I am 27 years of age and have lived as a Religious in two houses of the same Order, in two different European countries over 5 years now. The radicality of choosing for Religious Life, in every age, makes the controversies within and surrounding The Nun's Story such compelling viewing material.

ps I have not actually seen it again since I entered Religion! There is enough to see in reality to forget the re-runs! ha ha!

Joseph Bolin said...

I haven't seen the movie, but have read the book. Richard Butler gives his analysis of the case in his work "Religious Vocation: An Unnecessary Mystery":

"By profession of religious vows a person makes a total dedication of self... The essence of this sacrifice is the vow of obedience by which one offers the gift of his own will, the very core of self.... Sister Luke, in The Nun's Story, never achieves this total dedication. (Further details omitted in order not to spoil the plot.)

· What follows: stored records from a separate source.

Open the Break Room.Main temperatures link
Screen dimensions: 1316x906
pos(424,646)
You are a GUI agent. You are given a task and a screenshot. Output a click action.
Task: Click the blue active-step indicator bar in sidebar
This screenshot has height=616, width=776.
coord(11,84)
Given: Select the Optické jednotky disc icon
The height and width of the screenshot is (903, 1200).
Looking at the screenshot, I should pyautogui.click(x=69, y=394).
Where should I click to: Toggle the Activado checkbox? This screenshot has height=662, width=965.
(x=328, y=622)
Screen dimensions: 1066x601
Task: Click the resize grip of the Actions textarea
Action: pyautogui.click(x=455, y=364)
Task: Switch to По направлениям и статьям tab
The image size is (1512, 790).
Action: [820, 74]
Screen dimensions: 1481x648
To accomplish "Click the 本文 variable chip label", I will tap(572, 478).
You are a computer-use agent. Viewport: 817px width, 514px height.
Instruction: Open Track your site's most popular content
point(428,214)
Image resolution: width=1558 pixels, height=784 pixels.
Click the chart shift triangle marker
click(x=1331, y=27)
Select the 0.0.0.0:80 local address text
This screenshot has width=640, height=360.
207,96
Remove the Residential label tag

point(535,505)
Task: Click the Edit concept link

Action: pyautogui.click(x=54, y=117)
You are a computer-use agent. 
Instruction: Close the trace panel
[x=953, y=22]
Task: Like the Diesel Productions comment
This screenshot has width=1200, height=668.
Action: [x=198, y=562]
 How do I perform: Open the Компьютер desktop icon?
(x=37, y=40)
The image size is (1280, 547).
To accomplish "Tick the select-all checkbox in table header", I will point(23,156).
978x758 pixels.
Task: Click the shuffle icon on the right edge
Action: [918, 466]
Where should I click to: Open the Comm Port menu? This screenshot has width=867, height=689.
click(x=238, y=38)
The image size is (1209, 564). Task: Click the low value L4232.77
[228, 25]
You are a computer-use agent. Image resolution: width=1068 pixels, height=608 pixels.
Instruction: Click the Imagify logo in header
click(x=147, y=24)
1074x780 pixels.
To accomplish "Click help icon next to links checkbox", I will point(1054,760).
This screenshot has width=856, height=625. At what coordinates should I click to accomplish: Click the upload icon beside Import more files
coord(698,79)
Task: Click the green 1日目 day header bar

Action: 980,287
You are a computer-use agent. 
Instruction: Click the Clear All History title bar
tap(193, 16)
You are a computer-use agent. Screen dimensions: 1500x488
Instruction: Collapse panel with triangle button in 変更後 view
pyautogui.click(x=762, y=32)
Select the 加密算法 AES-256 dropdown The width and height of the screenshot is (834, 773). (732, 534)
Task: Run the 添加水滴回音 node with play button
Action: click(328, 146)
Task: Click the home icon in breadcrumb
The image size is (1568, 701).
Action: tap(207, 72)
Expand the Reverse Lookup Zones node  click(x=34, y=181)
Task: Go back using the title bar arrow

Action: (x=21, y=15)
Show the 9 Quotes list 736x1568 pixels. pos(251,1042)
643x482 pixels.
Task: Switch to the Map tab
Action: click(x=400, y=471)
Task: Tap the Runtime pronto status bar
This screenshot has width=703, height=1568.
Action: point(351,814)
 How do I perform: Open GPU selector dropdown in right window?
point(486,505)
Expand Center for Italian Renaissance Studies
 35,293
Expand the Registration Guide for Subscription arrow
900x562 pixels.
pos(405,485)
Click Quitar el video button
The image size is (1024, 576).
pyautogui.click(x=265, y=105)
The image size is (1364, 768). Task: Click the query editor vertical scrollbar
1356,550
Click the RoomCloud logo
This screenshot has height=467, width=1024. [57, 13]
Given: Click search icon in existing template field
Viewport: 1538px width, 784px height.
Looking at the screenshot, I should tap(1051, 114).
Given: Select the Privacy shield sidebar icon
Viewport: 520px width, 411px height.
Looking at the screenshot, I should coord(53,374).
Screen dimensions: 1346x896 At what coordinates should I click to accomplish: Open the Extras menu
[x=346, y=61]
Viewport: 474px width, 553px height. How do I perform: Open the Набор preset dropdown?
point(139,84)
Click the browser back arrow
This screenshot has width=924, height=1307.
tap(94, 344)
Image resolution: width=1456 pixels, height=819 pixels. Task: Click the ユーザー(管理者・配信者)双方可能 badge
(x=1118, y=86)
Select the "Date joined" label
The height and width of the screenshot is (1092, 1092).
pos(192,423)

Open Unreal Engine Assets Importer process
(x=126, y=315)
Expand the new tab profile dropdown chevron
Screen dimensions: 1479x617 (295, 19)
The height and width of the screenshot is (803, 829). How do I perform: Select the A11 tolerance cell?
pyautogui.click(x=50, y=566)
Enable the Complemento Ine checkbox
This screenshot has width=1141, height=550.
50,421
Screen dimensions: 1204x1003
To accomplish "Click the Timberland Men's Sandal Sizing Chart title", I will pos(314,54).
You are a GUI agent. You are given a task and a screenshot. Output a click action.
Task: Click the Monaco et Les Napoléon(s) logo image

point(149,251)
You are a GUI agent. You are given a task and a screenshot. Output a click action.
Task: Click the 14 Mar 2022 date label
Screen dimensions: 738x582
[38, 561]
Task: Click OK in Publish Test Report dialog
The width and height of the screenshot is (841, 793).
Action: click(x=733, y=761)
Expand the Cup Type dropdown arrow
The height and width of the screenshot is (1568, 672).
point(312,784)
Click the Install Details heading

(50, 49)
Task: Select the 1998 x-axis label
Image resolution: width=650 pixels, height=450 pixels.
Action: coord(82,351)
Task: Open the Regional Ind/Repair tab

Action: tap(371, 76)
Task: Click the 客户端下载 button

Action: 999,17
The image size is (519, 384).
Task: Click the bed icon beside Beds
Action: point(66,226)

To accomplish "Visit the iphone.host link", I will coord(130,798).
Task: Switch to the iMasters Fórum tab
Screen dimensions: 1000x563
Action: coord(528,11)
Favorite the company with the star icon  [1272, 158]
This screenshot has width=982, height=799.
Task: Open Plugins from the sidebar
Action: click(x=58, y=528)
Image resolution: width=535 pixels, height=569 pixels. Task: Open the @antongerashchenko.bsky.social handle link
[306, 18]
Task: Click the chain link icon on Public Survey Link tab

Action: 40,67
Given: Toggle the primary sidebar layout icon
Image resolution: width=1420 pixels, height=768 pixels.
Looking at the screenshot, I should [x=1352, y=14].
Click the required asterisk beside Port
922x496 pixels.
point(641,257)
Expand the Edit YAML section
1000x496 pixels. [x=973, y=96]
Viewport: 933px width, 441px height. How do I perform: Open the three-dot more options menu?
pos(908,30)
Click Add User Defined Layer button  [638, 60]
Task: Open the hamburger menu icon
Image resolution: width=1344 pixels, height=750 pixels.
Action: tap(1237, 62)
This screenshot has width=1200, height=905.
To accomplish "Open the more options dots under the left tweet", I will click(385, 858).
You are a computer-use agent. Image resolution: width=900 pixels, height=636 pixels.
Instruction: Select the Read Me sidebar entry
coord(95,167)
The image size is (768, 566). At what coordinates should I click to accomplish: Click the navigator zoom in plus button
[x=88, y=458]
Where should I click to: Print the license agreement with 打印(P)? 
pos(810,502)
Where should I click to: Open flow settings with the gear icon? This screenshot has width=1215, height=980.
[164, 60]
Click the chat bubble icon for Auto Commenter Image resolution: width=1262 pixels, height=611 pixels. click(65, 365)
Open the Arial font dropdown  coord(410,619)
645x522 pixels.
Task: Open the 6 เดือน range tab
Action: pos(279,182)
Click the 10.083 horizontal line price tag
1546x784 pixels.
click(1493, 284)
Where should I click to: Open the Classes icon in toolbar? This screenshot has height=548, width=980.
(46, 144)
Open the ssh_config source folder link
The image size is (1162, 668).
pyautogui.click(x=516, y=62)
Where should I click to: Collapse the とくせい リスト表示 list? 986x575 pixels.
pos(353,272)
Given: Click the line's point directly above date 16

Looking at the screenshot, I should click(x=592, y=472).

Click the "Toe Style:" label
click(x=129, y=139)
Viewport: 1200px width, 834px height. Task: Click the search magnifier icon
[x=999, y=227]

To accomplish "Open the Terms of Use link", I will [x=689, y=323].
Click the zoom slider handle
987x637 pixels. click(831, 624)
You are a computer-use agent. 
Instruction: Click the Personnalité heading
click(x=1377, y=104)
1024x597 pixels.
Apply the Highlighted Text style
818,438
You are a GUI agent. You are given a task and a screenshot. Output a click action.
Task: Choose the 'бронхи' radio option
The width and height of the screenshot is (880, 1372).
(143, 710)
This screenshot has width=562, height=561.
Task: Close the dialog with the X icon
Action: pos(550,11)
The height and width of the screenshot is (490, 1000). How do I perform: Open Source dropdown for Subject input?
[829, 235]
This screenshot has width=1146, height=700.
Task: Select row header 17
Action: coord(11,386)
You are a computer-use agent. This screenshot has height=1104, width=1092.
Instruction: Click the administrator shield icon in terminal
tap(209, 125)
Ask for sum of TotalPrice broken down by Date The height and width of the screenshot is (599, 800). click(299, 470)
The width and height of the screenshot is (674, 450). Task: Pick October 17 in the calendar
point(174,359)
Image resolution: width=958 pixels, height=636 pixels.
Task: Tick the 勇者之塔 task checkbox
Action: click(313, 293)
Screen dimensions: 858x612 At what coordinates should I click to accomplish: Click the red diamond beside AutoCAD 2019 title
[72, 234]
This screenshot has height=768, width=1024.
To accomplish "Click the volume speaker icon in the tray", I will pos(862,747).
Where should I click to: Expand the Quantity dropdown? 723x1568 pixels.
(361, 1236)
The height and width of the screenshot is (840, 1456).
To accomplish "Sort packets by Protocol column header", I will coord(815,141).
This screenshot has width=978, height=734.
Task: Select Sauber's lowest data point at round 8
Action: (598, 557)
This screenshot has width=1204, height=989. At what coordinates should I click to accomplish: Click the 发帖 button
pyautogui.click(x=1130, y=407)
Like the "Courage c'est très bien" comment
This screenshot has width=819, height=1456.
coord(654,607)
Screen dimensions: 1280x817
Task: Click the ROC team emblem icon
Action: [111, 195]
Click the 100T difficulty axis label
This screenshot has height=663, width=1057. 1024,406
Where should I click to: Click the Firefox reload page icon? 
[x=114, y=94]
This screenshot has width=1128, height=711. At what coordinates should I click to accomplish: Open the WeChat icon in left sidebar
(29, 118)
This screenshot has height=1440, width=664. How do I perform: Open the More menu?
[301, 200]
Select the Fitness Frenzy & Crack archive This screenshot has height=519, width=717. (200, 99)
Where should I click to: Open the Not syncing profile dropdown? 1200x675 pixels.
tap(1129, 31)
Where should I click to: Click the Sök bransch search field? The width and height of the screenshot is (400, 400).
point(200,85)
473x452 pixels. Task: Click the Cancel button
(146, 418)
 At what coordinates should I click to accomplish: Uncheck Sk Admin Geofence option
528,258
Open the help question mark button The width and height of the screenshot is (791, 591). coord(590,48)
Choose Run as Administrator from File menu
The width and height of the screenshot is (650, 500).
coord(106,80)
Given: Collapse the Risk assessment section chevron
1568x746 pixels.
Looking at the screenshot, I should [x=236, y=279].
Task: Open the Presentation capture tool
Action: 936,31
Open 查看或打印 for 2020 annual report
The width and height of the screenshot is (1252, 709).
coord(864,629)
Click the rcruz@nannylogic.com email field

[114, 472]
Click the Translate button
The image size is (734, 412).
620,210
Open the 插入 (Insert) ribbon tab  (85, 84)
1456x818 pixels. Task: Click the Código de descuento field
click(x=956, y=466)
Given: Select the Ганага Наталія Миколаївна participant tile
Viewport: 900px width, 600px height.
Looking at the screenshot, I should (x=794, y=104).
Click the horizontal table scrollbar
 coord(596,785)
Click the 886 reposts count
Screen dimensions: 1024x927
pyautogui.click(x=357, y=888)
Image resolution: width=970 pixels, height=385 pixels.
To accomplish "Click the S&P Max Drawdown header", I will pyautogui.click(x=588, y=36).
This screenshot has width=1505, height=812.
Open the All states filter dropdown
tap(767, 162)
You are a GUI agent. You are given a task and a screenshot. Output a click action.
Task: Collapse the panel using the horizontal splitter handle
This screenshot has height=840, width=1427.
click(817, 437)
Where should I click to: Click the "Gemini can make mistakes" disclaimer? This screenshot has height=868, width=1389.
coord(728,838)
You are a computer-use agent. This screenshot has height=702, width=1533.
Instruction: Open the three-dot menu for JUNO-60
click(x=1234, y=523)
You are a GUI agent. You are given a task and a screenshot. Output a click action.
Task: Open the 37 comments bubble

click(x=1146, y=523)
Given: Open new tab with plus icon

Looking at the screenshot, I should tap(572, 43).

I don't whether the movie presents it the same as the book, but if Butler is right in his reading of the case, perhaps her decision is not so problematic.

Jairus said...

I have watched the movie (I have a VCD of it) and I learned a lot about old practices, the cloistered life of the apostolic Sisters (?) and the silence, penance, etc. May things! It's quite long, and these days many are not interested with religous life in the movie (except when they are surprised to see Sr. Luke's hair cut down. They complain why it has no style :D). The congregation is true. Research it at wikipedia: Sisters of Charity of Jesus and Mary.

While this movie is very recommendable, I know of a movie that I would not recommend: it is The Singing Nun, starring Debbie Reynolds. A Nun going to a party? I cannot imagine that. Nuns organzing dance parties? I cannot imagine that. Religious life was not well described in the film. The film was based on Sr. Luc Gabriel (coincidence? Gabrielle was named Sr. Luke) and the true singing nun rejected the film. I think you know what happened to the singing nun.. dominique - nique-nique.

By the way, what were they chanting in the entrance to novitiate?


Joseph Bolin said...

They were chanting the first part of the responsory Regnum mundi:

"Regnum mundi, et omnem ornatum saeculi contempsi propter amorem Domini nostri Jesu Christi."

I have turned down the kingdom of the world and all worldly honors, for the sake of the love of the Lord Jesus Christ.

fraterNinian said...

Dear Jarius,
The Monastic Choir, invoking the Holy Spirit, were chanting "Veni, Creator Spiritus".

You can find the Latin text here, with an English translation:


Jairus said...

Thank you very much. It's been a year since I looked for the song.. It is very beautiful.